ARCIPELAGO DI BAZARUTO

L'arcipelago di Bazaruto si trova a circa 55km dalla terraferma e comprende cinque isole: Bazaruto, Magaruque, Santa Carolina (anche conosciuto come l'isola del Paradiso), Benguerra e Bangue. Nel 1971, i portoghesi consacrarono l'aerea parco nazionale e marino per proteggere la sua fragile fauna. Piccoli branchi di cefalofi rossi tutt'ora vagano per le isole sopravvivendo in modo precario assieme ai coccodrillli d'acqua dolce e le scimmie samango. Le scogliere increspate rappresentano fertili luoghi di cova per le tartarughe di mare, i delfini e i dugonghi. Le isole sono coperte di ampie dune di sabbia e laghi di acqua dolce che sono i luoghi di nidificazione per i bellissimi fenicotteri dalle ali nere. Le escursioni alle isole vengono generalmente effettuate in sambuco (ossia nei dhow – barche a vela stile arabo) dal paese di Vilankulo.

Turismo Sostenibile

La Riserva Faunistica Costiera di Vilankulos. La Società per Investimenti Privati d'Oltremare (Overseas Private Investment Corporation) sta aiutando a finanziare questo progetto di ecoturismo costiero e faunistico del costo di US$10 milioni nell'Arcipelago di Bazaruto nel Mozambico. Con l'appoggio dell'ente Globale Ambientale (Global Environmental facility), della Società Internazionale per la Finanza (International Finance Corporation) e dell'Unione Internazionale per la Conservazione della Natura e delle Risorse Naturali, la Riserva ha seguito gli standard mondiali in quanto a questioni ambientali. Il progetto provvederà allo sviluppo economico dal turismo, alla creazione di posti di lavoro, e allo sviluppo all'interno delle comunità locali es. clinica sanitaria, scuola e alloggi.

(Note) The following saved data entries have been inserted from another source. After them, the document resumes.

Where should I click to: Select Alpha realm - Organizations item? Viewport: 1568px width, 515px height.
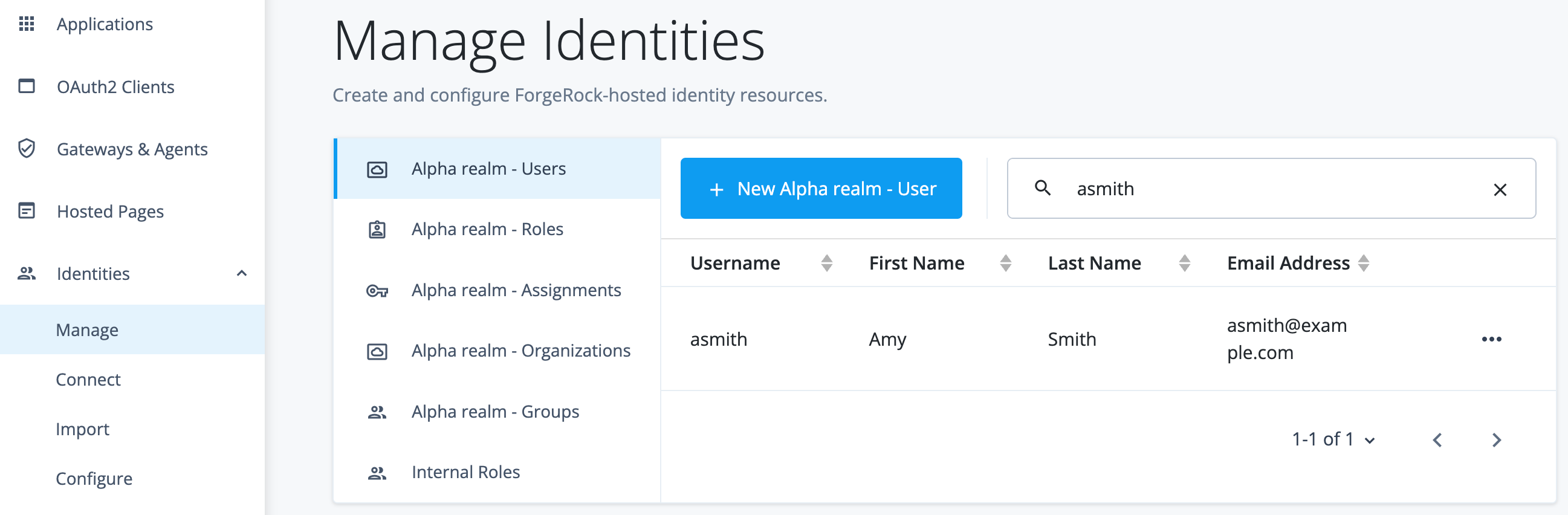click(520, 351)
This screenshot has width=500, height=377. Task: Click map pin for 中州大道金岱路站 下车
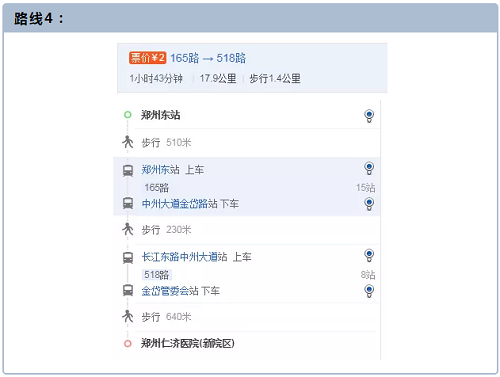click(369, 204)
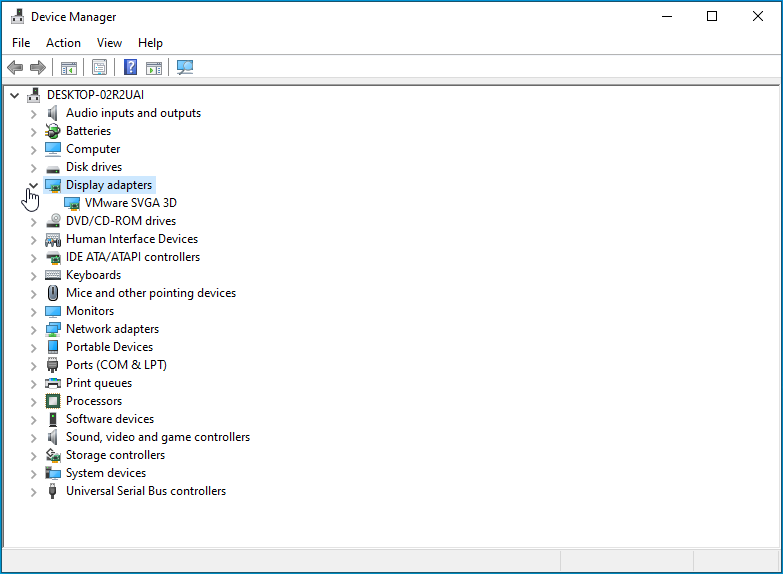Image resolution: width=783 pixels, height=574 pixels.
Task: Open Properties from the toolbar icon
Action: pyautogui.click(x=99, y=68)
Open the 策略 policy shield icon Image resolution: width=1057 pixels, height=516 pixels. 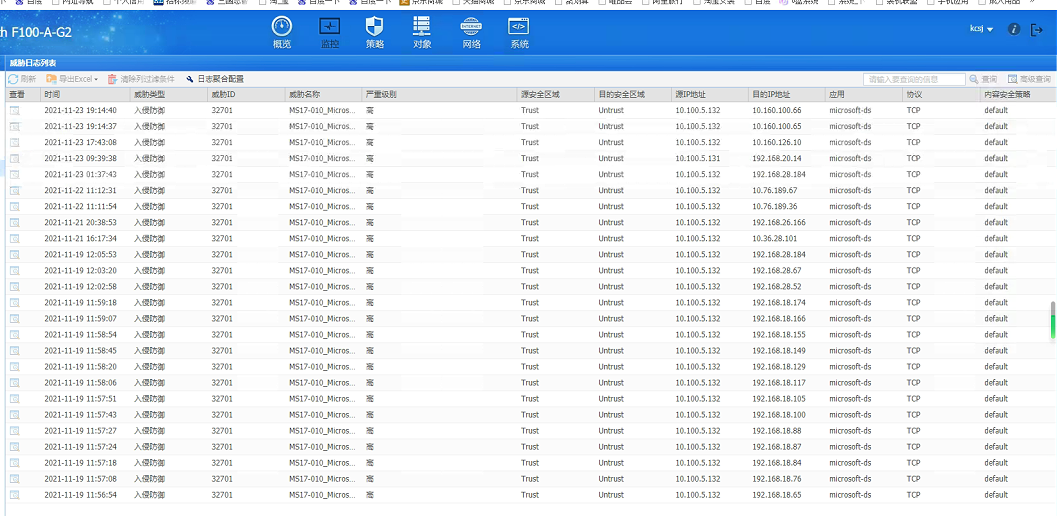374,28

Questioni Ambientali e Faunistiche

Le coste danno asilo a foreste di mangrovie, vaste scogliere di corallo al largo e letti di fanerogame marine che forniscono risorse alimentari alle colonie di uccelli marini, alle tartarughe che nidificano e ai numerosi pesci. Il Parco Nazionale di Bazaruto ospita oltre 100 dugonghi (Dugong dugong), 5 specie di tartaruga di mare che ci nidificano e diverse specie di delfini (Delphinidae) e la balena franca australe (Eubalaena australis). Delle numerose specie presenti nelle acque, alcune sono endemiche.

Specie selezionate:

I Pesci comprendono:

- Nasello del capo (Merluccius Capensis)
- Sogliola mano nera (blackhand sole Solea bleekeri)
- TONNO PINNAGIALLA (Thunna albacares)
- TONNO ALALUNGA (T. alalunga)

Le seguenti specie occupano anche questa regione:

- Dugongo (Dugong dugon)
- Diverse specie di delfino (Delphinidae)
- focene (Phocoenidae)
- balena franca australe in accoppiamento (Eubalaena australis)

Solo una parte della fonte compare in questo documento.